One man, living in Iran sharing the weird stuff he sees and hears...

"I moved to Iran so you don't have to" - Jason Rezaian


Tehran Parties are great, but what about surviving the After Party?

In this article on the hazards of partying in Iran published in the Canadian Magazine Macleans, the author gives a decent overview of party basics in Iran: bribing police, partying in the countryside and getting bribed.

Recently a friend —along with 60 other party attendees— got arrested at a party that was raided in his own building. He spent two nights in jail where he wasn’t fed. No one got lashed, and no one lost their job.

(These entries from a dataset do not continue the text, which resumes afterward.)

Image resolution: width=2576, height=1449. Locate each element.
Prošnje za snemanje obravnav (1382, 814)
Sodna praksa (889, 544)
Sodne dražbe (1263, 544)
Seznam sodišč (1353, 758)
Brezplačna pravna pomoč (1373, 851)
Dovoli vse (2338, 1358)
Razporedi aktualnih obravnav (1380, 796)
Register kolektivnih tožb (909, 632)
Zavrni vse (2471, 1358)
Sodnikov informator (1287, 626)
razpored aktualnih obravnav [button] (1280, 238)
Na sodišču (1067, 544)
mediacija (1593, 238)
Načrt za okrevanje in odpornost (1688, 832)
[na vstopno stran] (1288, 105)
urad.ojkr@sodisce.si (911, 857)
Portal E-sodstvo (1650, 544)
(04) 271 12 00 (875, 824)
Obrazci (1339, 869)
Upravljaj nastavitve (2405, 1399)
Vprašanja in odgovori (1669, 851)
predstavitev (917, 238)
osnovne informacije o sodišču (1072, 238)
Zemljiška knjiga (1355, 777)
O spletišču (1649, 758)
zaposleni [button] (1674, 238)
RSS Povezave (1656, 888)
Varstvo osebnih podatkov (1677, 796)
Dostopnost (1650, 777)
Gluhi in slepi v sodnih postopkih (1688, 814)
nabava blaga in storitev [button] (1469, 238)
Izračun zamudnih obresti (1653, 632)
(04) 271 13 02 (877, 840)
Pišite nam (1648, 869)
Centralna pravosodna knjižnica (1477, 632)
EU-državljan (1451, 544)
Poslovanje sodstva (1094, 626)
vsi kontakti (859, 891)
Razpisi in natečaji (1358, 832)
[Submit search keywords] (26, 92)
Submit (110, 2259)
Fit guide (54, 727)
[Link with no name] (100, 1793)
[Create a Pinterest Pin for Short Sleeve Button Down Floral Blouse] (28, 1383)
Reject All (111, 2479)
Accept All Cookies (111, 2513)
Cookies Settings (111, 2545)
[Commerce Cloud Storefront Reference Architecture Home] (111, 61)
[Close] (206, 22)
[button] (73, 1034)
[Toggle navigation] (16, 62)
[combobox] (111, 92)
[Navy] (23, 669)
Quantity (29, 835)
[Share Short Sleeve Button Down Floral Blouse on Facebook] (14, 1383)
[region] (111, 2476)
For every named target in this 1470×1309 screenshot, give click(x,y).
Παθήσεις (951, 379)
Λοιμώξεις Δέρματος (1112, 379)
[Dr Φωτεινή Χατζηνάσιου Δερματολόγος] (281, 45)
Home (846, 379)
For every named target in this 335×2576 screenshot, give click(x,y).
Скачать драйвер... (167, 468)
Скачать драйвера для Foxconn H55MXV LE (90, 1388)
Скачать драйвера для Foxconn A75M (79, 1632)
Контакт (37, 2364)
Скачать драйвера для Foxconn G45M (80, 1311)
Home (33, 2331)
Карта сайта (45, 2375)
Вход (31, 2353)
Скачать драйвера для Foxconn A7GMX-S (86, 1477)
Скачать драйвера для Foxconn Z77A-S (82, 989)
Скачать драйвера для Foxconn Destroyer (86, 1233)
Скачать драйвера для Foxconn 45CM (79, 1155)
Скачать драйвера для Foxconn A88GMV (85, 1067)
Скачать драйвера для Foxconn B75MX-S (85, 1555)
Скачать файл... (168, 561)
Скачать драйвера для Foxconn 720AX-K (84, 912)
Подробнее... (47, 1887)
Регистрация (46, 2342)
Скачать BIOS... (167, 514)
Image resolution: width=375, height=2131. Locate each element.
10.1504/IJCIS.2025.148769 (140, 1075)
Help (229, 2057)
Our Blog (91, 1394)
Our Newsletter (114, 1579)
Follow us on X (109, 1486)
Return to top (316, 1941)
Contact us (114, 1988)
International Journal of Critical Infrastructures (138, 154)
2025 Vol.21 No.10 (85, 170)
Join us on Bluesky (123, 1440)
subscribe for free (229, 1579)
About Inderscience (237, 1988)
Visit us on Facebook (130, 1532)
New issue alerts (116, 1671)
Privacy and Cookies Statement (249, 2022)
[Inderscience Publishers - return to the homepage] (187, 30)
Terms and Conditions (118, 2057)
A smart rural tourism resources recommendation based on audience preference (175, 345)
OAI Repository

The fact is that parties in Tehran are an accepted part of life now. At a birthday party friends threw for me last year, police arrived around 2am. When they came up they didn’t hassle anyone and said, “Consume whatever you want, just turn down the music,” adding that, “we wouldn’t have come, but we can ignore complaints from your neighbors.”

So that was the end of that soiree, but what never gets talked about is what happens after the party. No, I’m not referring to the hookups.

I’m talking about drunk driving.

It’s become abundantly clear to me, and apparently no one else, that driving under the influence is a big problem, and one with no easy solution.

Of all the idiosyncrasies of living in Iran, add this one to the list: drunk people feel safer getting a ride home from someone else who has been drinking than they do from a sober person they don’t know, like a taxi driver for example.

Accurate statistics on drunk driving deaths in Iran don’t exist, and as far as I can tell, there are no laws that specifically penalize drunk drivers, since all drinking is illegal. 

For a campaign like MADD —Mullahs Against Drunk Driving, anyone?— a lot of Islamic judgment would have to be put aside, but it wouldn’t be a first for Iran. Have a look at this forward thinking needle exchange program in Tehran, that has helped to reduce transmission levels of HIV among intravenous drug users; a good example of realistic approaches to solving modern problems, of which Iran is full.